Uncovering Issues in the Radio Access Network by Looking at the Neighbors
José Suárez-Varela, Andra Lutu
TL;DR
This work targets the challenge of detecting network-related anomalies in large Radio Access Networks (RAN) where mobility introduces confounding variation in KPIs. It introduces c-ANEMON, an unsupervised, graph neural network–based contextual anomaly monitor that models each cell together with its local neighborhood to predict KPI trends over a horizon and detect deviations independent of mobility factors. The approach emphasizes interpretability and generalization, enabling a single model to cover extensive deployment regions, and includes an interpretable attention mechanism to reduce false alarms. Evaluated on real-world data from 7,890 cells over 3 months in a European metro area, the method identifies long-lasting anomalies with actionable potential (about 45.95%) and proves robust to large mobility events such as stadium crowds.
Abstract
Mobile network operators (MNOs) manage Radio Access Networks (RANs) with massive amounts of cells over multiple radio generations (2G-5G). To handle such complexity, operations teams rely on monitoring systems, including anomaly detection tools that identify unexpected behaviors. In this paper, we present c-ANEMON, a Contextual ANomaly dEtection MONitor for the RAN based on Graph Neural Networks (GNNs). Our solution captures spatio-temporal variations by analyzing the behavior of individual cells in relation to their local neighborhoods, enabling the detection of anomalies that are independent of external mobility factors.
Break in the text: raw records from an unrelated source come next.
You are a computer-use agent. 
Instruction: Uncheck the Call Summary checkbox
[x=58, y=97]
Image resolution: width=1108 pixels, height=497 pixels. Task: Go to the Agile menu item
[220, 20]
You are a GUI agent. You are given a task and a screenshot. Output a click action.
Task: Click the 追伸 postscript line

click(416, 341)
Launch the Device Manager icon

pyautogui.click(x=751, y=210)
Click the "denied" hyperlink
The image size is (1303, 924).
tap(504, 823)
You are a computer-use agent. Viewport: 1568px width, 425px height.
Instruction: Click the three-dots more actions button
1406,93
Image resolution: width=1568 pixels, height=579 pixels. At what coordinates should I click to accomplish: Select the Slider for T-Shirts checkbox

This, in turn, allows focusing on anomalies associated with network issues (e.g., misconfigurations, equipment failures). We evaluate c-ANEMON using real-world data from a large European metropolitan area (7,890 cells; 3 months). First, we show that the GNN model within our solution generalizes effectively to cells from previously unseen areas, suggesting the possibility of using a single model across extensive deployment regions. Then, we analyze the anomalies detected by c-ANEMON through manual inspection and define several categories of long-lasting anomalies (6+ hours). Notably, 45.95% of these anomalies fall into a category that is more likely to require intervention by operations teams.